## PROMPT A
Extract, word for word, the portion of the tunnel model passage between "One specific example" and "easily obtained it.", inclusive.
## PROMPT B
Answer the following questions using the tunnel model passage, marking each answer with the matching numeral:
(i) Into which two communities has statistics split?
(ii) Which statistical tool is given as an example of a convergence point?
(iii) What property does the huge number of forks give the tunnel model?

A fork in a research field.

Forks happen all the time, often spurred by one subset of researchers preferring to think about a specific field in a certain way, while another subset sticks with the old way. Examples include the split of machine learning into a “deep learning” sub-community and a “non-deep learning” sub-community; the split of statistics into Bayesian and frequentist communities; and the split of neuroscience systems-level studies and neuron-level studies.

In most cases the number of forks is huge (each branch of a fork can then spawn other bifurcations in the future), so the tunnel model has a fractal-like property of having nearly infinite splits.

Convergence points

To the contrary, the tunnel model also allows for convergence points, where two fields arrive at the same idea or conclusion via different routes.

A convergence point in a research field.

One specific example of this is the development of principal component analysis (PCA), which is a statistical tool for dimensionality reduction. PCA has been discovered and rediscovered by statisticians, probabilistic modelers, deep learning enthusiasts, and game theorists. All of these groups framed the problem in a unique way, but they ultimately arrived at the same idea.

Fragmentation and close misses

Importantly, the tunnel model implies that the body of scientific knowledge is fragmented, and that there remain lots of open questions even in areas directly adjacent to well-studied fields. Also, there may be many “so-close-yet-so-far” when a researcher or research community decides to pursue one avenue of research when a more fruitful avenue was right next door. In the model, this corresponds to a tunnel just barely missing a success when it could have turned and easily obtained it.

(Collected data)
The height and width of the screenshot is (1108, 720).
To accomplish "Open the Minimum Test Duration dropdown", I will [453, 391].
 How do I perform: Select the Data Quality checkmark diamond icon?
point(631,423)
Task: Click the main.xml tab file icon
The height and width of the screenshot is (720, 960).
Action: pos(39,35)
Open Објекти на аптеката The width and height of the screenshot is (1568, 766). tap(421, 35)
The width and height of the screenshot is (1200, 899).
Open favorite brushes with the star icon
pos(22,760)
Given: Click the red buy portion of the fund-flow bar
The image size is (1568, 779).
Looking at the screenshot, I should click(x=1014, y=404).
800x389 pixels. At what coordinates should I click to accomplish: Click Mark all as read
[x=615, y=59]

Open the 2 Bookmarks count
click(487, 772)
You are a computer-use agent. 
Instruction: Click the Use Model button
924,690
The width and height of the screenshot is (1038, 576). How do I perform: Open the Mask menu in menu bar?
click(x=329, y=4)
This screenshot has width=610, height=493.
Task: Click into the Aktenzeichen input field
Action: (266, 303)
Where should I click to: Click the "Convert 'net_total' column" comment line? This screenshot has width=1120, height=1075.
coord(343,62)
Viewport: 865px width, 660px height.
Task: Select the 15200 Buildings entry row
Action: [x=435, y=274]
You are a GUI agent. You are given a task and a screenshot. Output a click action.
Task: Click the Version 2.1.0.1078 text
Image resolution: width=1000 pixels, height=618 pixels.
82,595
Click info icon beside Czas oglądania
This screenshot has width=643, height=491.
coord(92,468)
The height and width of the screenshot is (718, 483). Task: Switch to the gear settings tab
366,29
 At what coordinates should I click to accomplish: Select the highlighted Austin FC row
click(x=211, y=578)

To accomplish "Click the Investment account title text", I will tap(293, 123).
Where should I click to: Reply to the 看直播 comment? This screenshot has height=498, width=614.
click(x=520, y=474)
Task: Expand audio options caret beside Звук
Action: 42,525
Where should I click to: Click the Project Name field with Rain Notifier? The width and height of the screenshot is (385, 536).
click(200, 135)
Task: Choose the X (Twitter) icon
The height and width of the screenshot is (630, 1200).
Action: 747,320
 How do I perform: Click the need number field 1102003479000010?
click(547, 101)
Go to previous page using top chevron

## OUTPUT A
One specific example of this is the development of principal component analysis (PCA), which is a statistical tool for dimensionality reduction. PCA has been discovered and rediscovered by statisticians, probabilistic modelers, deep learning enthusiasts, and game theorists. All of these groups framed the problem in a unique way, but they ultimately arrived at the same idea.

Fragmentation and close misses

Importantly, the tunnel model implies that the body of scientific knowledge is fragmented, and that there remain lots of open questions even in areas directly adjacent to well-studied fields. Also, there may be many “so-close-yet-so-far” when a researcher or research community decides to pursue one avenue of research when a more fruitful avenue was right next door. In the model, this corresponds to a tunnel just barely missing a success when it could have turned and easily obtained it.

## OUTPUT B
(i) Bayesian and frequentist communities.
(ii) Principal component analysis (PCA).
(iii) A fractal-like property of having nearly infinite splits.